Décharge 2004: budget général CE, section III, Commission et CECA en liquidation
OBJECTIF: présentation du compte de gestion et du bilan financier afférent aux opérations du budget 2004- section III - Commission : présentation politique.
CONTENU : le présent document, couplé avec le document parallèle sur la mise en œuvre des dépenses budgétaires au cours de l’exercice 2004, présente une synthèse à la fois politique et chiffrée de l'utilisation des crédits par la Commission en 2004. Un tableau synthétique des dépenses de 2004 fait l'objet d'un résumé parallèle à lire en complément de la présente synthèse politique (se reporter au résumé du SEC(2005)1159 : « synthèse chiffrée des dépenses 2004 » détaillant le montant des dépenses par rubrique budgétaire).
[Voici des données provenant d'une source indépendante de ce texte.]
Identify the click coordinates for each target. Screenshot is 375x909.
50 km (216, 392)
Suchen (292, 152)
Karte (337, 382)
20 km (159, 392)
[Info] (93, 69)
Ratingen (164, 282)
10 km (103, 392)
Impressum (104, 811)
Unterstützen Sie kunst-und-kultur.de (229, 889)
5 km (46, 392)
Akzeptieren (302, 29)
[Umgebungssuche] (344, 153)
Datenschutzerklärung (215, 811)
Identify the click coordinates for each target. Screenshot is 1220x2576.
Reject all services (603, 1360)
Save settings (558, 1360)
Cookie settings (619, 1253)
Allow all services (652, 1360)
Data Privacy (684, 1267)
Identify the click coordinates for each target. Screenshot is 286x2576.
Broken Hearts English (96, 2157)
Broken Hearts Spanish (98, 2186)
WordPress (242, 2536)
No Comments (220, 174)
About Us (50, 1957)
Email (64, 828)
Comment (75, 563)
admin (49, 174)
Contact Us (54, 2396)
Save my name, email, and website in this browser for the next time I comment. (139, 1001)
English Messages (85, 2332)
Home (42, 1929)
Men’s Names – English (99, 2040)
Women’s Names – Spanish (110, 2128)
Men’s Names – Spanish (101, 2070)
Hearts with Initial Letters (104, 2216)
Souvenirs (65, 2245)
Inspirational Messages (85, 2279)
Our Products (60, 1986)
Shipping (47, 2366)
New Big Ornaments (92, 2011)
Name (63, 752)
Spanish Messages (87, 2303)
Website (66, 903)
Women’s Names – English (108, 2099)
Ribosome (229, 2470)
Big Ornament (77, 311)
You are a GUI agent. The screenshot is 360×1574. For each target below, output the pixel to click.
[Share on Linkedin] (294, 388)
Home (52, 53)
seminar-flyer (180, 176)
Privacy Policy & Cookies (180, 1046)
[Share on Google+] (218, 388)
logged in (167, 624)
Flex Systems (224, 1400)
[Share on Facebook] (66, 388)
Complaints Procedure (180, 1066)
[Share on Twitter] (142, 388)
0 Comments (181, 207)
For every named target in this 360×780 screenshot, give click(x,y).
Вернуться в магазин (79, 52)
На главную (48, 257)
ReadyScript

Grands axes de la politique de dépense budgétaire en 2004 :
- Un premier budget à 25 : le budget 2004 est le 1er budget élargi incluant les 10 nouveaux États membres. Construit de manière à assurer l’intégration harmonieuse des nouveaux membres et à créer les conditions propres à satisfaire les attentes de l’élargissement, ce budget était également le 1er à être fondé sur le principe des activités et des domaines politiques afin d’établir un lien clair entre les objectifs et les moyens mis en œuvre.
- Une meilleure exécution budgétaire : le budget 2004 a constitué une nouvelle étape vers la modernisation structurelle des dépenses de l'UE. Il est également celui qui a connu le taux d’exécution le plus élevé de ces dernières années. Grâce à un suivi étroit des demandes de financement structurel dans les États membres et à une gestion active du budget jusqu’à la fin de l’exercice (un renforcement des paiements d’un montant de 3,7 milliards EUR a été voté en fin d’année) l’exécution budgétaire à donné lieu à un résultat proche de l’équilibre. Son résultat final présente un excédent de 2,8 milliards EUR : le plus faible depuis 1997. Cet excédent découle en grande partie des recettes affectées relatives aux politiques internes et à l’agriculture. Il a entièrement été inscrit au budget 2005, afin de réduire d’autant les contributions demandées aux États membres pour 2005.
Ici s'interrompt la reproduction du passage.